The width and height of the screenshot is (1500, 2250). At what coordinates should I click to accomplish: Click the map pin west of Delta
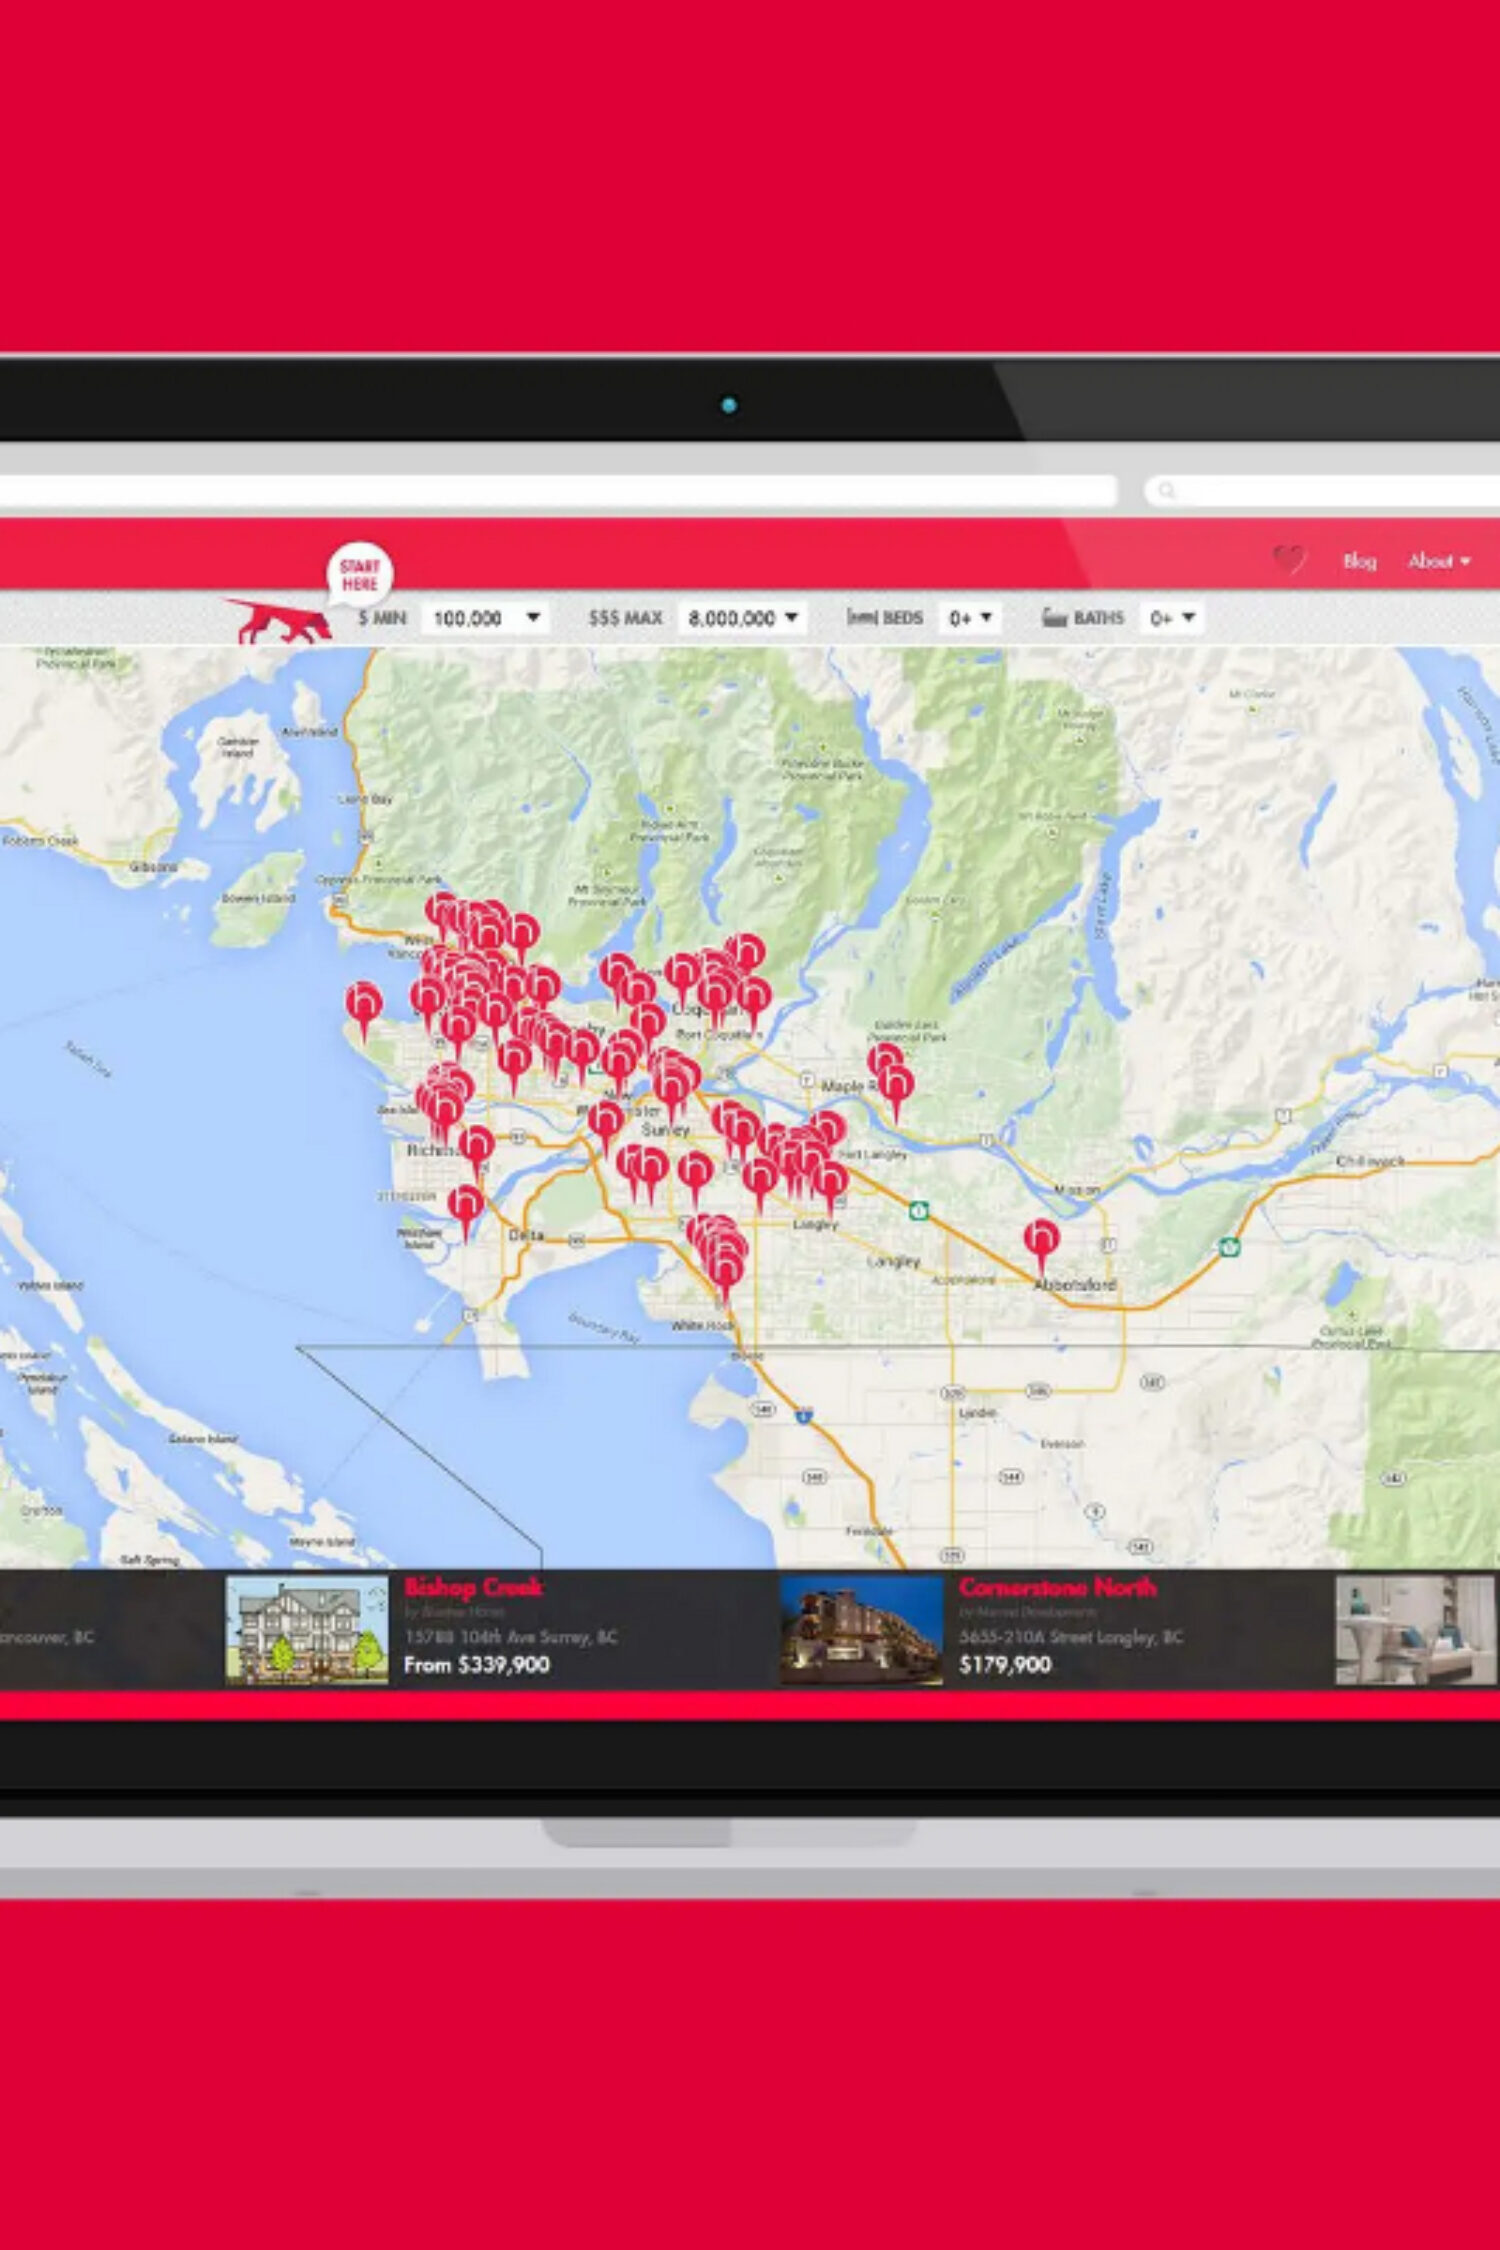click(x=465, y=1206)
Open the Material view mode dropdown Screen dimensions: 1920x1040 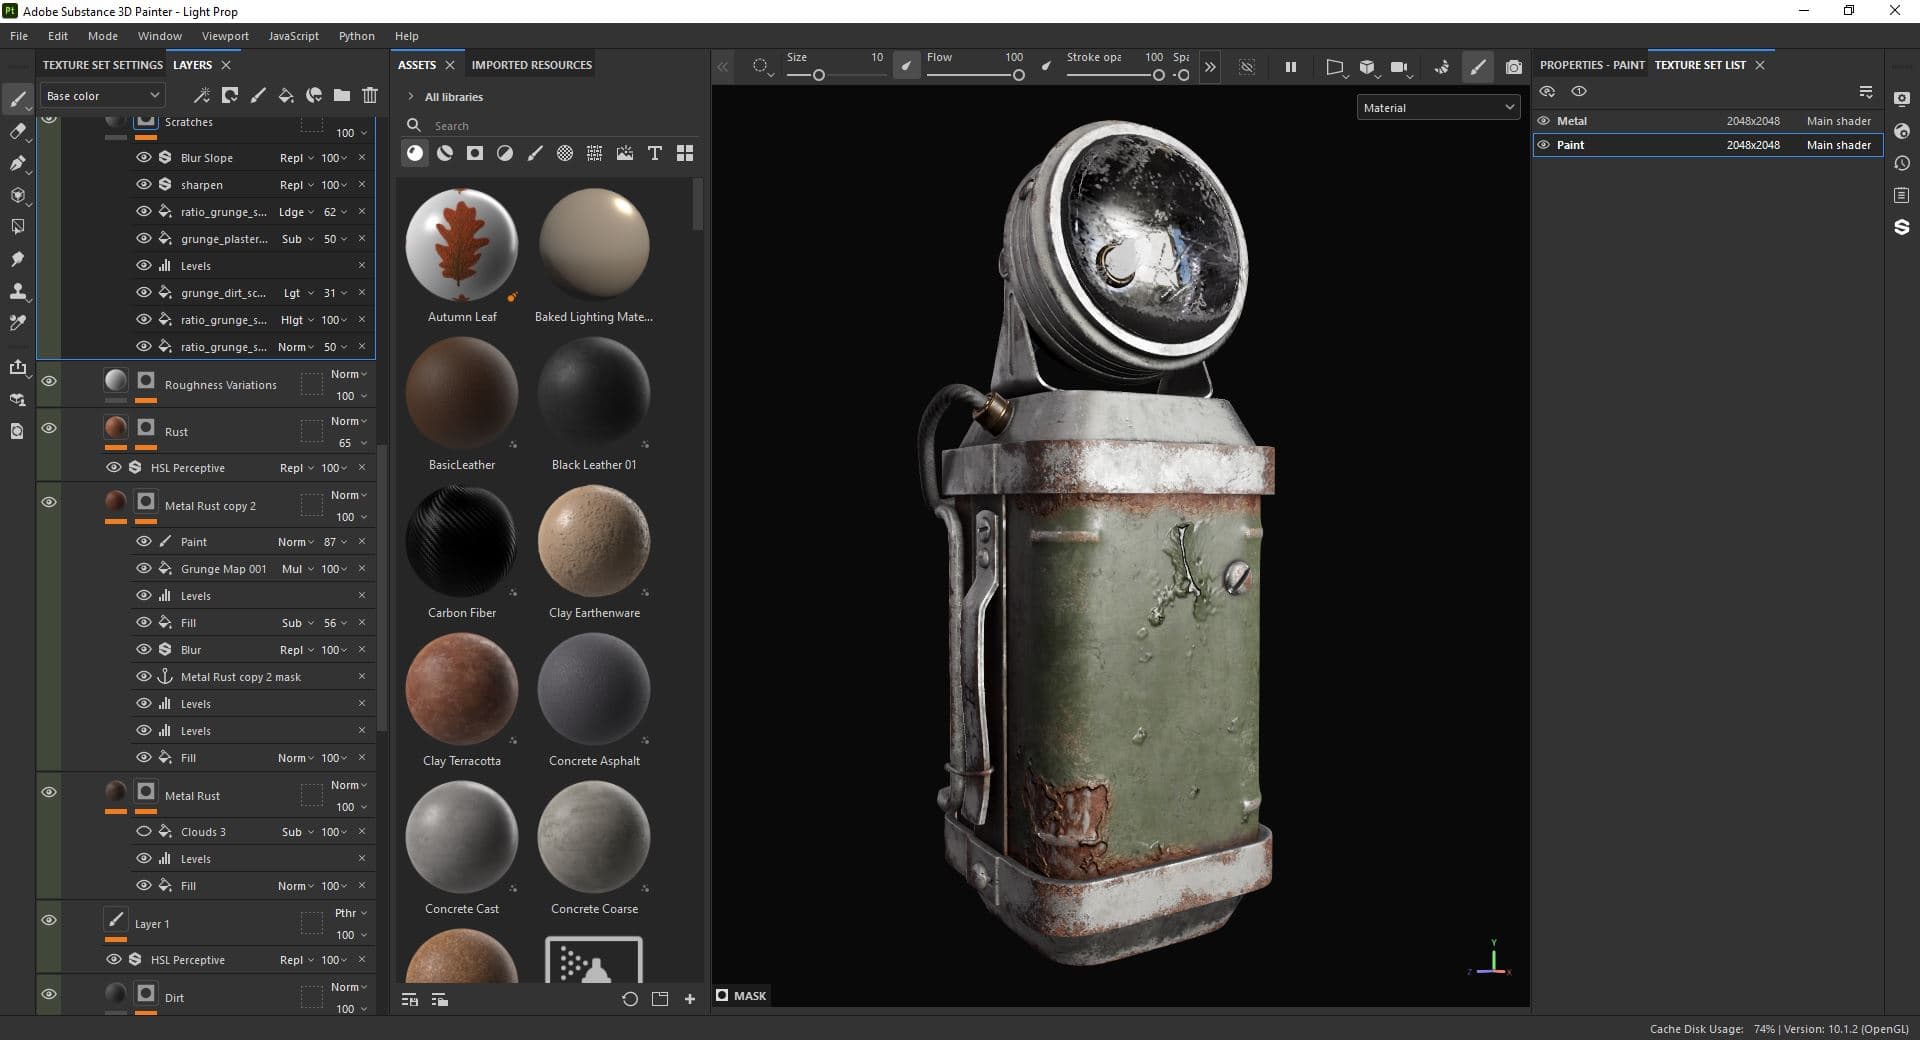point(1437,107)

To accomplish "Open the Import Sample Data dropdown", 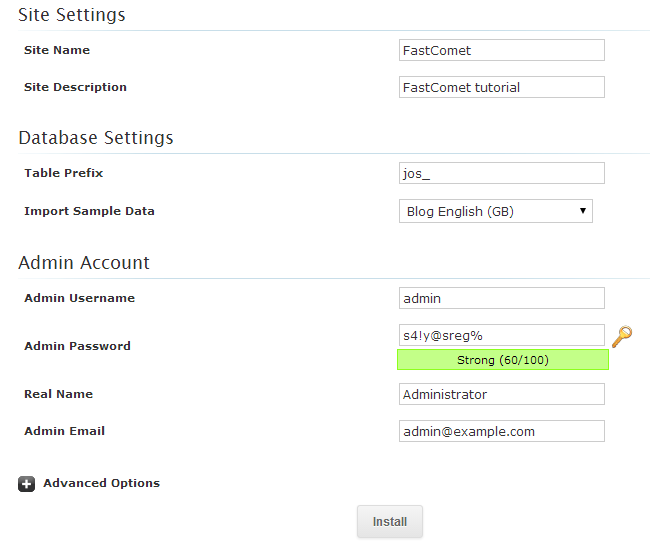I will (495, 211).
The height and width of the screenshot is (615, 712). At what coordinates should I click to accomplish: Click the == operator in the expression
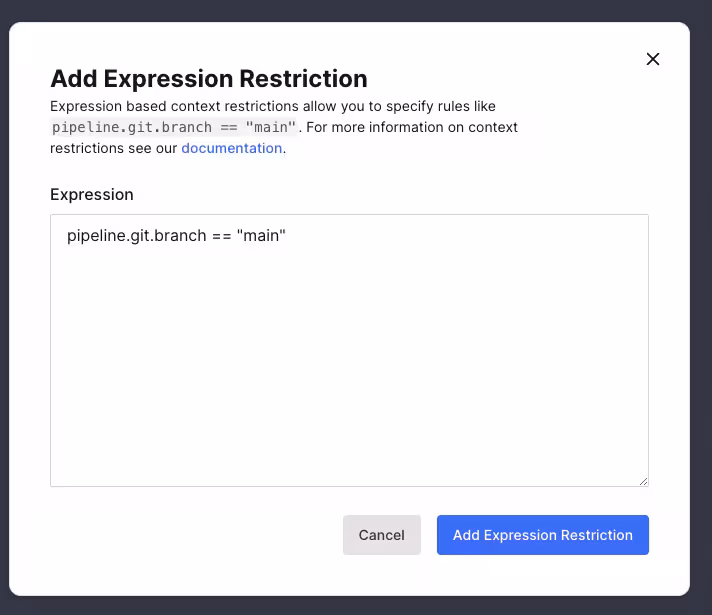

▬▬▬▬▬▬▬▬▬▬

• Exercise goal: How many lines of the material above contain the word "should"? Reply with the number alone.

• Solution: 2